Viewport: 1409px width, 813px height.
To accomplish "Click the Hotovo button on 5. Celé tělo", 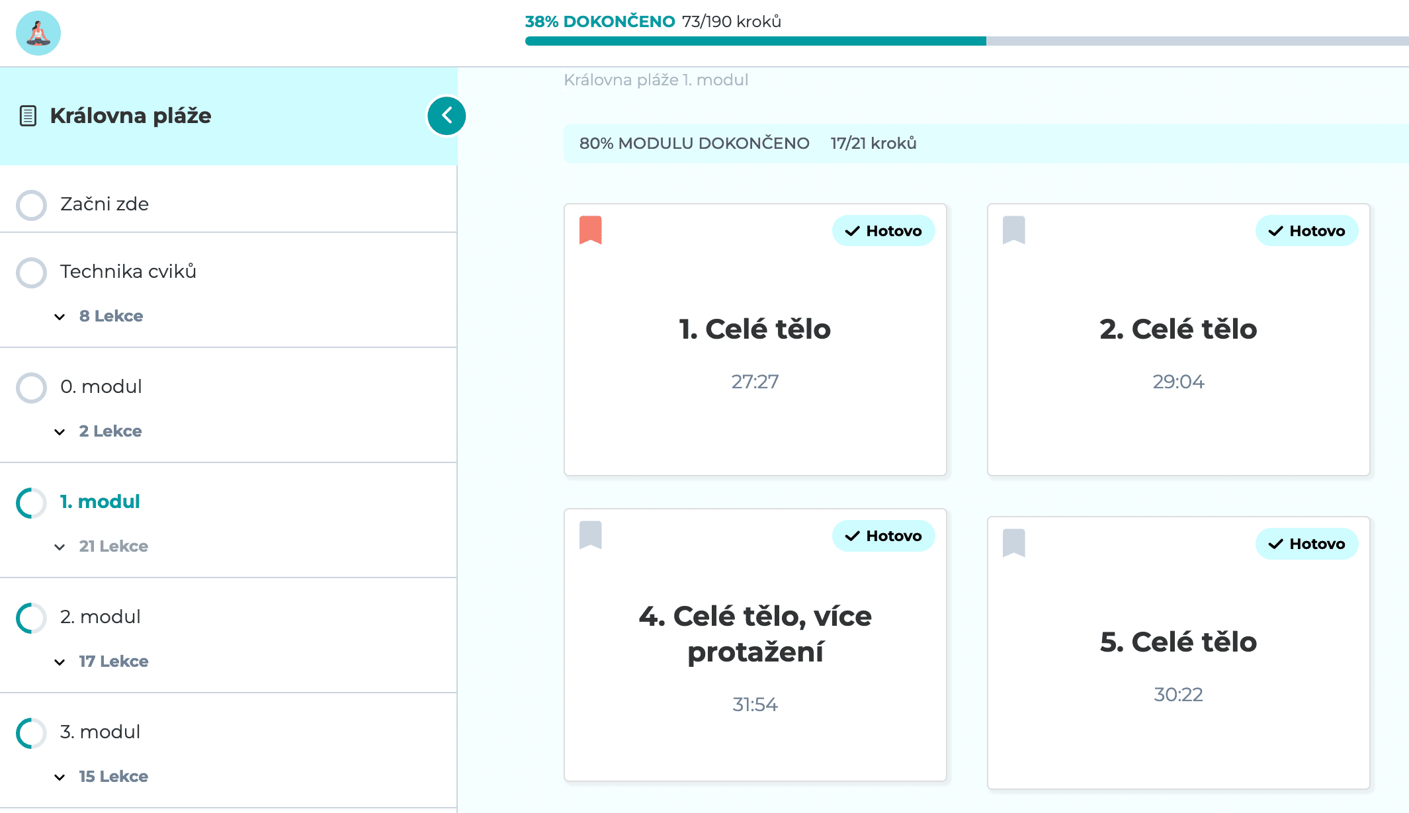I will [x=1306, y=544].
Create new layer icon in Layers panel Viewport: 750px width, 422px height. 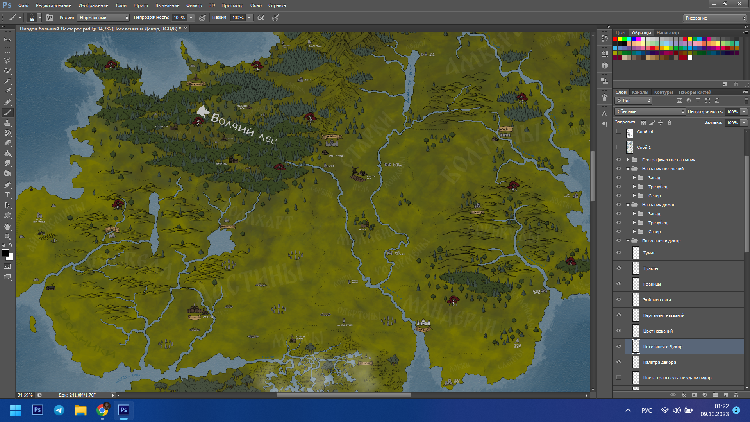(x=725, y=395)
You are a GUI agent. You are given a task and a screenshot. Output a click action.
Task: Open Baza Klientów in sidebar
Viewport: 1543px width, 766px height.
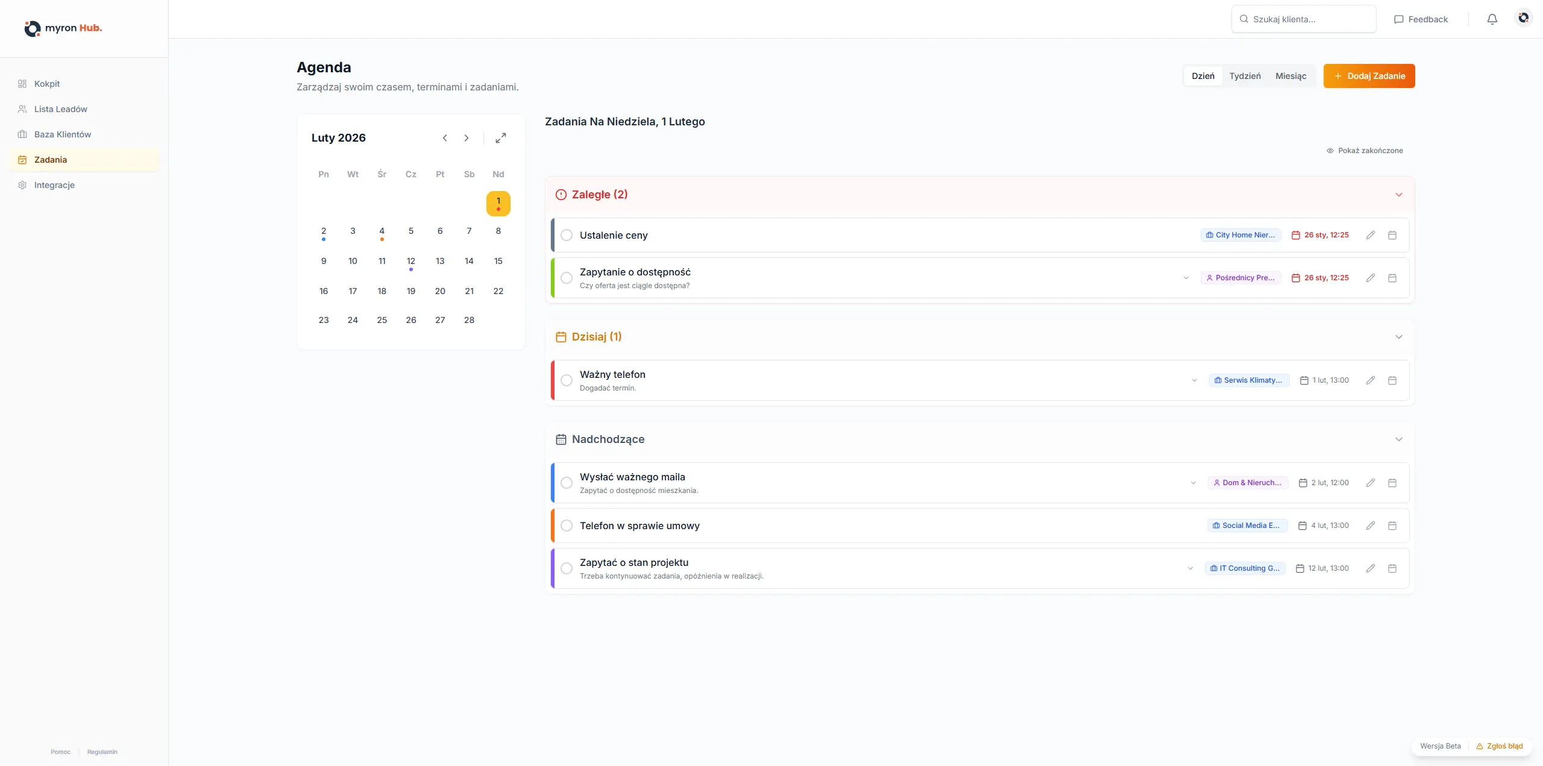pyautogui.click(x=63, y=134)
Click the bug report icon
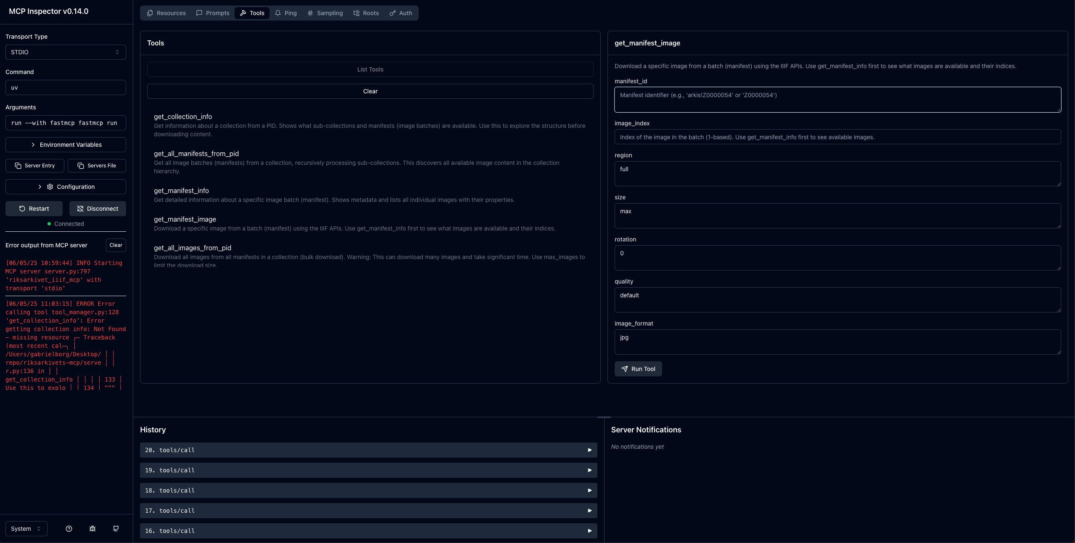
--------
_PROBLEM DETAILS:_ Starting at the line that holds "Task: Open Baza Klientów in sidebar", reproduce each line through the last one of the listing, and nothing more; the pictures stay out.

_TASK RESPONSE:_
Task: Open Baza Klientów in sidebar
Viewport: 1543px width, 766px height.
pyautogui.click(x=63, y=134)
Click the bug report icon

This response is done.